Acht Ausbilder sollen unterwegs, fünf Koordinatoren bereits in Riad in einem Büro installiert sein, das 2009 aus sicherheitspolitischen Interessen gegründet wurde. Der „Spiegel“ spricht von einer „heiklen Auslandsmission“, was noch freundlich klingt.

Nachdem im Oktober 2018 der unliebsame Journalist Jamal Khashoggi im saudi-arabischen Konsulat in Istanbul „verschwand“, wo er offenbar getötet wurde, hatte die schockierte Bundesregierung das Polizeiprojekt angehalten und auch Waffenlieferungen storniert. Nach wie vor wird der saudische Kronprinz Mohammed bin Salman verdächtigt, direkt in den Tod von Khashoggi involviert gewesen zu sein.

Exportstopp für Rüstung gilt weiter

Der Exportstopp für Rüstung gilt weiter, doch bei den Sicherheitskräften und Grenzern will man weniger kleinlich sein, wie die Regierung schon im Herbst 2019 entschieden haben soll. Immerhin hatte das reiche und ölreiche Land Technik für Passkontrollen und Grenzüberwachung aus Deutschland gekauft, inklusive Lehrprogramm mit deutschen Fachleuten.

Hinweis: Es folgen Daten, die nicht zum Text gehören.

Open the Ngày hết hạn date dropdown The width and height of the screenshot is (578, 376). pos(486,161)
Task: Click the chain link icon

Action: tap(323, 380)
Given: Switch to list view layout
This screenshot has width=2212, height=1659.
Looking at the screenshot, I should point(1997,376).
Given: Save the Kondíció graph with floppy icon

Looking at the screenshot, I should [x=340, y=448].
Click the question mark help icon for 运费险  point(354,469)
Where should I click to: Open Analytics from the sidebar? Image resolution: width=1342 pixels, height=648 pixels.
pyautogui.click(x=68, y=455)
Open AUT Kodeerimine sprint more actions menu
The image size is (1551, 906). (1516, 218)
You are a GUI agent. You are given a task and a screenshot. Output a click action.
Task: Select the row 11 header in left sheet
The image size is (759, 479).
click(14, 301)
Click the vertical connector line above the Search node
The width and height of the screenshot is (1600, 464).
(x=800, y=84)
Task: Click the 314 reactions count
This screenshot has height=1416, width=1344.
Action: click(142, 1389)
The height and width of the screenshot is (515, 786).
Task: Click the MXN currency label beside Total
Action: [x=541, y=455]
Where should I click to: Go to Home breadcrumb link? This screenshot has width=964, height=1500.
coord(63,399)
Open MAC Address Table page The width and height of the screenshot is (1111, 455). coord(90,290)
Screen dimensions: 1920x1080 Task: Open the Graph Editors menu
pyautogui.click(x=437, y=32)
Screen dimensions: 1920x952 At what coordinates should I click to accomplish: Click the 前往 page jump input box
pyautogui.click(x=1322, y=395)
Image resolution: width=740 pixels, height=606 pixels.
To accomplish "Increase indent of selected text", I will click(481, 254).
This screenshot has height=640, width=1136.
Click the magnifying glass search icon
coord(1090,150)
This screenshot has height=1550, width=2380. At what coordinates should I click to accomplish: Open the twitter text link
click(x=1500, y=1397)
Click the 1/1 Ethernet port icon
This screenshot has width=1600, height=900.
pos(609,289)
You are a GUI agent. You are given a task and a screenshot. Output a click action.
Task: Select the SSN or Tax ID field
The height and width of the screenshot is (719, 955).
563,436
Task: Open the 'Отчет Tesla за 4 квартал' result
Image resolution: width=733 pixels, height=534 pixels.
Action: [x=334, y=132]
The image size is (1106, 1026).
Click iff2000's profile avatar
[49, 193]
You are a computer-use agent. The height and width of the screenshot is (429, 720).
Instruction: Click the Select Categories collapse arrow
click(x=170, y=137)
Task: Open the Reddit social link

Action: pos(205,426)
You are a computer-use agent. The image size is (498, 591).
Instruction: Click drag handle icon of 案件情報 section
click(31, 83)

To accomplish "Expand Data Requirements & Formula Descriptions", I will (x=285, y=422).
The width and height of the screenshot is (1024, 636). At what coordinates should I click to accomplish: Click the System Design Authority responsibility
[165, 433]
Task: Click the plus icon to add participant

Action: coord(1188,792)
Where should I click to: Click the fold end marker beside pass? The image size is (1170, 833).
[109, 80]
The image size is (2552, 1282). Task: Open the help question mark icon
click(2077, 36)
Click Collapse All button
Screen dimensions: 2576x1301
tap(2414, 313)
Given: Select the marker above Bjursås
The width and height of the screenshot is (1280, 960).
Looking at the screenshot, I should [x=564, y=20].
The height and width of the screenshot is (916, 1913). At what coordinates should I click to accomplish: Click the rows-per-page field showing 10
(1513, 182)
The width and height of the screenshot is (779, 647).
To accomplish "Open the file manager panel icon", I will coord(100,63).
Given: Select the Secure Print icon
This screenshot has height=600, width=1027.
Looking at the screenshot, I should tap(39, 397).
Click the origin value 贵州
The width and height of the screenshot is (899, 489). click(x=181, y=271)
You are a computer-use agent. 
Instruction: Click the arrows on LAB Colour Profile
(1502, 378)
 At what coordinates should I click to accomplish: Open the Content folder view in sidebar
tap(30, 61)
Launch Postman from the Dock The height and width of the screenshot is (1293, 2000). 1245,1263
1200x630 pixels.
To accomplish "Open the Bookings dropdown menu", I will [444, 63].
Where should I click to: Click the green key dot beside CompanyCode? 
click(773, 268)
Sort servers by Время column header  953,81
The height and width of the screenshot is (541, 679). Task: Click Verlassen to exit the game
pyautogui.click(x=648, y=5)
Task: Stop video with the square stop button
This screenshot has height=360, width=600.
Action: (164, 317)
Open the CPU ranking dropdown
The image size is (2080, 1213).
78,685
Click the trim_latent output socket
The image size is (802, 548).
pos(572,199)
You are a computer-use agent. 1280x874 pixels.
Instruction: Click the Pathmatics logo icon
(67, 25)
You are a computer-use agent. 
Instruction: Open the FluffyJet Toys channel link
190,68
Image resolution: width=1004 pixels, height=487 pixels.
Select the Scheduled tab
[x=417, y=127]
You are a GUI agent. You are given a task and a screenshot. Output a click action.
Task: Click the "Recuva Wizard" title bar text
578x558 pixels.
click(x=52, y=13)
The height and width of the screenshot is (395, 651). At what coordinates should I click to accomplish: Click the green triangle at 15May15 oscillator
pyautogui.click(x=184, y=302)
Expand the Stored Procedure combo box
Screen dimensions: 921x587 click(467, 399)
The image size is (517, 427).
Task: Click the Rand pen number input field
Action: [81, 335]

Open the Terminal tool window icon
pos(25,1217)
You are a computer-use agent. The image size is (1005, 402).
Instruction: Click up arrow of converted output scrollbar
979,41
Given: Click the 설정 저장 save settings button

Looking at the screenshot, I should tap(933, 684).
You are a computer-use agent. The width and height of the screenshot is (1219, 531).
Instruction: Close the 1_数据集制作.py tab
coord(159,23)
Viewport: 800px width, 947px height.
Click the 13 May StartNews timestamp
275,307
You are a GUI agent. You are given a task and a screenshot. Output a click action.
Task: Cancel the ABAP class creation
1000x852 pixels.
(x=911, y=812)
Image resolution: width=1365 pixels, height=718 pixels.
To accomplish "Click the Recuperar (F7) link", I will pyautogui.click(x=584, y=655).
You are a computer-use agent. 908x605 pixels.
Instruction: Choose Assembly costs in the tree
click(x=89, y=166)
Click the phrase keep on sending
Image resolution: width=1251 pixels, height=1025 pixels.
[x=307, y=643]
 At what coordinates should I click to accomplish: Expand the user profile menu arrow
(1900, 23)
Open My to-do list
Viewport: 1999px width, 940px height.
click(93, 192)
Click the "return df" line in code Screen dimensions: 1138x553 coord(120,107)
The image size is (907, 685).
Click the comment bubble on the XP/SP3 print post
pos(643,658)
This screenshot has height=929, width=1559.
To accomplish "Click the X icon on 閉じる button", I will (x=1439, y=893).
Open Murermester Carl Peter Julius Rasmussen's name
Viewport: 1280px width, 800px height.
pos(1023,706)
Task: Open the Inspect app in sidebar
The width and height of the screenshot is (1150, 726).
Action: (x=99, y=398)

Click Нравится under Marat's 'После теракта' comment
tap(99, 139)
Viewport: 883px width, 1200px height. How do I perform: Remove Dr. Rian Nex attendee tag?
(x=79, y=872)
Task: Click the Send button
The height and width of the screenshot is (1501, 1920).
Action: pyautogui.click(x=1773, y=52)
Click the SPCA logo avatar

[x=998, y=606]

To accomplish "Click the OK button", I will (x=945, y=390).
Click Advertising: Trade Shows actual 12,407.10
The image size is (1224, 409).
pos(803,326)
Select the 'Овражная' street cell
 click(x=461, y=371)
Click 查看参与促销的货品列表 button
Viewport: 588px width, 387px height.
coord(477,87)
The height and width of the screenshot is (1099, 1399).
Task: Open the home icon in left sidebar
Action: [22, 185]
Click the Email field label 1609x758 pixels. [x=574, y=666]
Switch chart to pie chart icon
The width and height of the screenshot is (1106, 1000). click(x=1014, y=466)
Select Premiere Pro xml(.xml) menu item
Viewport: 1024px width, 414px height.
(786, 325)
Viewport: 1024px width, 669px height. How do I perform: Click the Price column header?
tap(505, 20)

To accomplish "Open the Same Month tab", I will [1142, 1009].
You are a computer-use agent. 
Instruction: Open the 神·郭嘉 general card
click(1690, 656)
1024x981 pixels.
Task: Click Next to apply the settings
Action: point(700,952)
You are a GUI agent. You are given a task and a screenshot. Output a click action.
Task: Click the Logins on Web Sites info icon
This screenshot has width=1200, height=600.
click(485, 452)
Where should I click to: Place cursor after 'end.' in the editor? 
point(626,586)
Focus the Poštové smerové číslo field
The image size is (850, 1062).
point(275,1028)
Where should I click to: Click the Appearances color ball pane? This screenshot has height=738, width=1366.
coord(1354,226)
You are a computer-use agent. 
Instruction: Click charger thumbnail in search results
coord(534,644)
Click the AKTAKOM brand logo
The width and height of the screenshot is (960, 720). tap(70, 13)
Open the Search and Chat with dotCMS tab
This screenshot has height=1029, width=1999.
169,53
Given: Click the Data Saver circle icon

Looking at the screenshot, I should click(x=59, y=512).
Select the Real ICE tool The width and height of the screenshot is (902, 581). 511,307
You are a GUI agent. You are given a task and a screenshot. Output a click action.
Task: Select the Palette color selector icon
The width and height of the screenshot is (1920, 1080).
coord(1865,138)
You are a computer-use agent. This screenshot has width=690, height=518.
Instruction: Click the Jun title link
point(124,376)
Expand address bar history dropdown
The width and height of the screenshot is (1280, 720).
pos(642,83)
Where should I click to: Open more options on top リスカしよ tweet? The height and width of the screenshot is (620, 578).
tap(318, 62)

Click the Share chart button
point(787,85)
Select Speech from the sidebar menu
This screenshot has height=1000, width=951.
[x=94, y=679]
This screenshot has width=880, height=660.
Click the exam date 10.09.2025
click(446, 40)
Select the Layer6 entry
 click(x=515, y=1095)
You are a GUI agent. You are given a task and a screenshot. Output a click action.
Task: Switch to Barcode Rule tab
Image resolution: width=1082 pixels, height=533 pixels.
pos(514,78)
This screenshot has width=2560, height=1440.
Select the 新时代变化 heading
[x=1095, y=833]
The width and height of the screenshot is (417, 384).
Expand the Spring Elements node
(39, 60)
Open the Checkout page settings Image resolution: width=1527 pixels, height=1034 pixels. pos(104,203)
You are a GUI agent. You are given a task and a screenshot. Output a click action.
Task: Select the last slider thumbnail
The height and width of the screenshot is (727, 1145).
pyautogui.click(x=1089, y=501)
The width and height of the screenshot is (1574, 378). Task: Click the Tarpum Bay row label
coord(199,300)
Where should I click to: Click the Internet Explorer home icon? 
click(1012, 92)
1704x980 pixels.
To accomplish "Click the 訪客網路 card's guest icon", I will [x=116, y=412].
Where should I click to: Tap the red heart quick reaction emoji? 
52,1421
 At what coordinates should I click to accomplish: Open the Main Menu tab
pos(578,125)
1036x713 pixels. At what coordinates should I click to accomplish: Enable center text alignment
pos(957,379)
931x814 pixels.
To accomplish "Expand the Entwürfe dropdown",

Thorsten Frei, stellvertretender Vorsitzender der Unions-Fraktion im Bundestag, beteuerte gegenüber dem Deutschlandfunk, die Ausbildung liege „im außenpolitischen Interesse Deutschlands“, es gehe um Urkundenerkennung und grenzpolizeiliche Analyse.

Verblüffend wirkt die Kontinuität westlicher Doppelstandards gegenüber autoritären Regimen, die heute öfter unter dem Rubrum „andere Kulturen“ firmieren. Das belegen vergangene Stimmen, die hochaktuell klingen. So erklärte Thomas Mann im November 1949 anlässlich der Jagd auf Kommunisten im Kalten Krieg: „Aber irgendeine Stellungnahme gegen solche Staaten, die in ihrem Hoheitsgebiet und in ihren Kolonien die förmliche Sklaverei und den förmlichen Sklavenhandel dulden, vermeiden wir, und mit Saudi-Arabien, dem Land der grausamsten Sklavenausbeutung, stehen wir sogar auf besonders herzlichem Fuß.“

1956 notierte der Sozialphilosoph Max Horkheimer in seinen Gedanken über die Dekolonisierung: „Die barbarischen Staaten bei den Völkern, die heute hochkommen und mit denen man von gleich zu gleich verhandelt, sind symbolisch für das, was jetzt über Europa Macht gewinnt.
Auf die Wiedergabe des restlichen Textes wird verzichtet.